USB 3.2 may be a bit of a mess right now, but that will hopefully not be the case with USB4.
The USB Promoter Group has just announced a new USB4 specification, which bridges USB and Thunderbolt together. Finally. This is a direct result of Intel’s push to make Thunderbolt more widely available (without royalties). Now, USB4 is based on Thunderbolt 3, which means the maximum data transfer speed is set at 40 Gbps. USB4 can also support a pair of external 4K displays, and one 5K display over a single cable.
“The new USB4 architecture defines a method to share a single high-speed link with multiple end device types dynamically that best serves the transfer of data by type and application. As the USB Type-C™ connector has evolved into the role as the external display port of many host products, the USB4 specification provides the host the ability to optimally scale allocations for display data flow. Even as the USB4 specification introduces a new underlying protocol, compatibility with existing USB 3.2, USB 2.0 and Thunderbolt 3 hosts and devices is supported; the resulting connection scales to the best mutual capability of the devices being connected.”

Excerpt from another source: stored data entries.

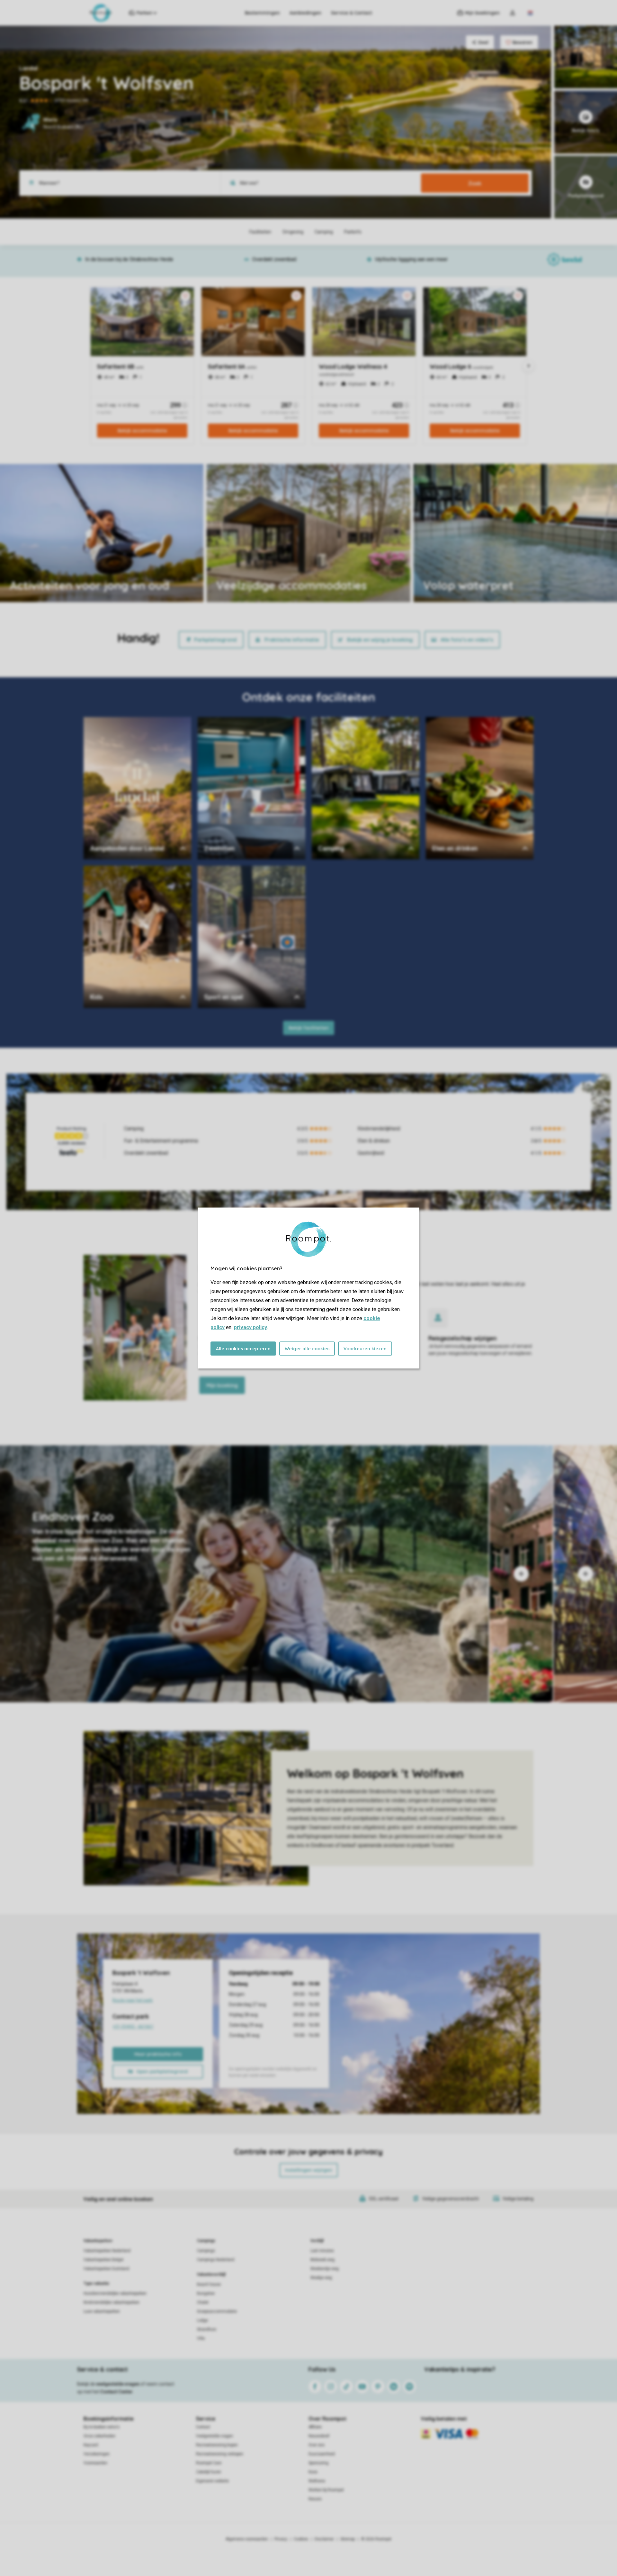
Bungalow (206, 2293)
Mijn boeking (222, 1385)
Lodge (202, 2320)
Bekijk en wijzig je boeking (380, 639)
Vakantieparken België (103, 2259)
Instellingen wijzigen (308, 2170)
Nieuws (315, 2499)
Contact (203, 2427)
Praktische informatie (291, 639)
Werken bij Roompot (326, 2490)
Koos (312, 2472)
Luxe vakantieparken (102, 2311)
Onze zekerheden (99, 2436)
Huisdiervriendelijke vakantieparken (115, 2293)
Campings (206, 2241)
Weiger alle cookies (307, 1349)
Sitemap (347, 2539)
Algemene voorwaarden (247, 2539)
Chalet (203, 2302)
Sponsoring (318, 2463)
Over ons (316, 2445)
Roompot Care (208, 2463)
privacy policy (250, 1327)
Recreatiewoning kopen (217, 2445)
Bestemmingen (262, 13)
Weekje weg (321, 2277)
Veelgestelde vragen (214, 2436)
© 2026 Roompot (376, 2539)
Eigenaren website (212, 2481)
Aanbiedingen (305, 13)
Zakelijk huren (208, 2472)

According to The Verge, Intel is going to continue to offer Thunderbolt 3 as a separate entity for the time being. Doing so, the company will be able to offer support for more technical issues and reference designs to manufacturers. USB4 won’t be getting those two perks, though.
USB4 is backwards-compatible with USB 3.2 and USB 2.0, and it will use the USB Type-C connector. The specification should be published to manufacturers sometime in the middle of this year. Once it does, there should be even more accessory options out there for consumers.